_Stated task 1_
In the excerpt about writing a book, what did the writer eat and drink during those months of writing?

_Extract provided_
Blogs, Reviews, and Edits–Oh, My! Is Writing Always Writing?


Writing a Book
February-October 2014
Looking for Lydia; Looking for God
The actual writing of the book–which never started out in my mind as a book at all, just some writing I seemed to be doing–happened in a white heat over a period of about seven months. I wrote all day; I wrote half the night. I didn’t sleep much, and I existed on Vigo Red Beans and Rice and Diet Coke. As I neared the six-month mark, I began to realize that the work on my computer, each piece a separate document, just another journal entry, was getting longer, taking on heft and weight, all those separate pieces fitting together into something like a whole. But I never used the word “book,” even to myself. Eventually, I had to call it something, so I settled on “manuscript.”

_Provided data_
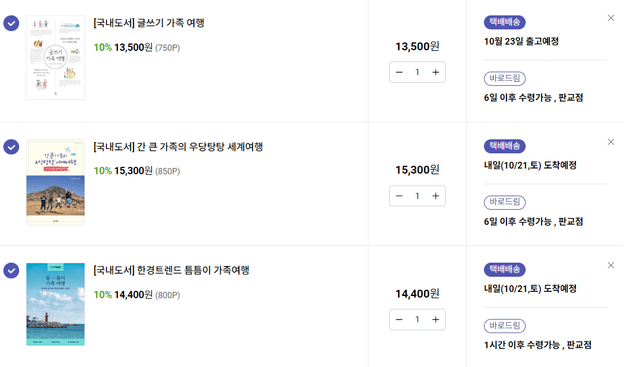Viewport: 640px width, 367px height.
Task: Uncheck the 한경트렌드 틈틈이 가족여행 checkbox
Action: click(x=11, y=270)
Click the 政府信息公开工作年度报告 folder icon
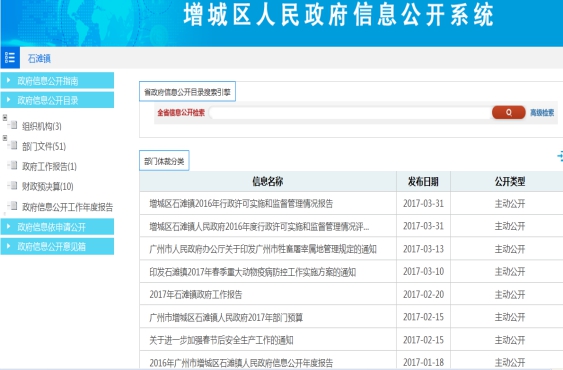Viewport: 563px width, 370px height. (13, 206)
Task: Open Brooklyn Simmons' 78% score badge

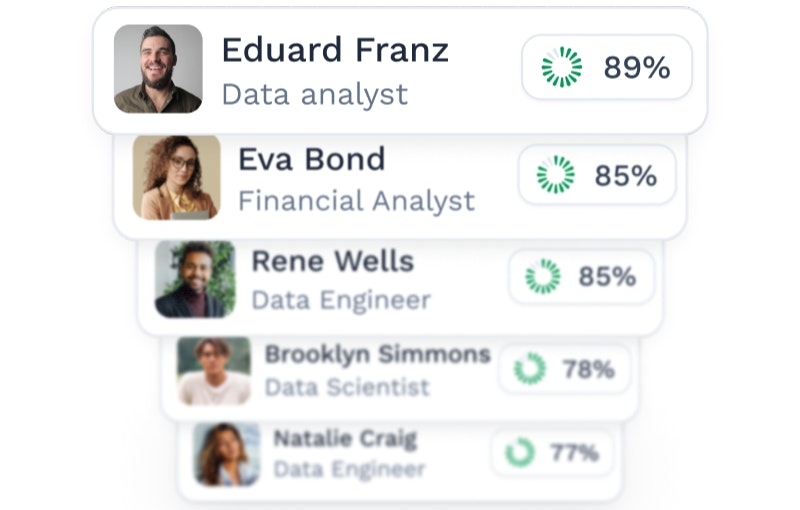Action: 565,369
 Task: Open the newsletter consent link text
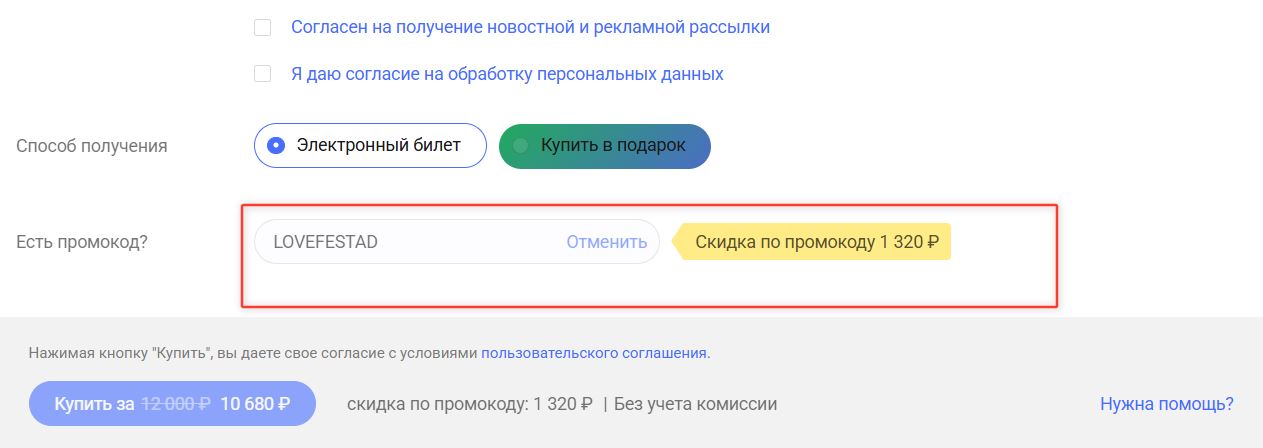[x=530, y=28]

_Stated task 2_
Lay out the rows as a numbered list, from the line with "Task: Open Brooklyn Simmons' 78% score badge" up to and including the last line of the rows, skipping blank lines and leaving out the pictures.

_Exercise result 1_
Vigo Red Beans and Rice and Diet Coke.

_Exercise result 2_
1. Task: Open Brooklyn Simmons' 78% score badge
2. Action: 565,369
3.  Task: Open the newsletter consent link text
4. [x=530, y=28]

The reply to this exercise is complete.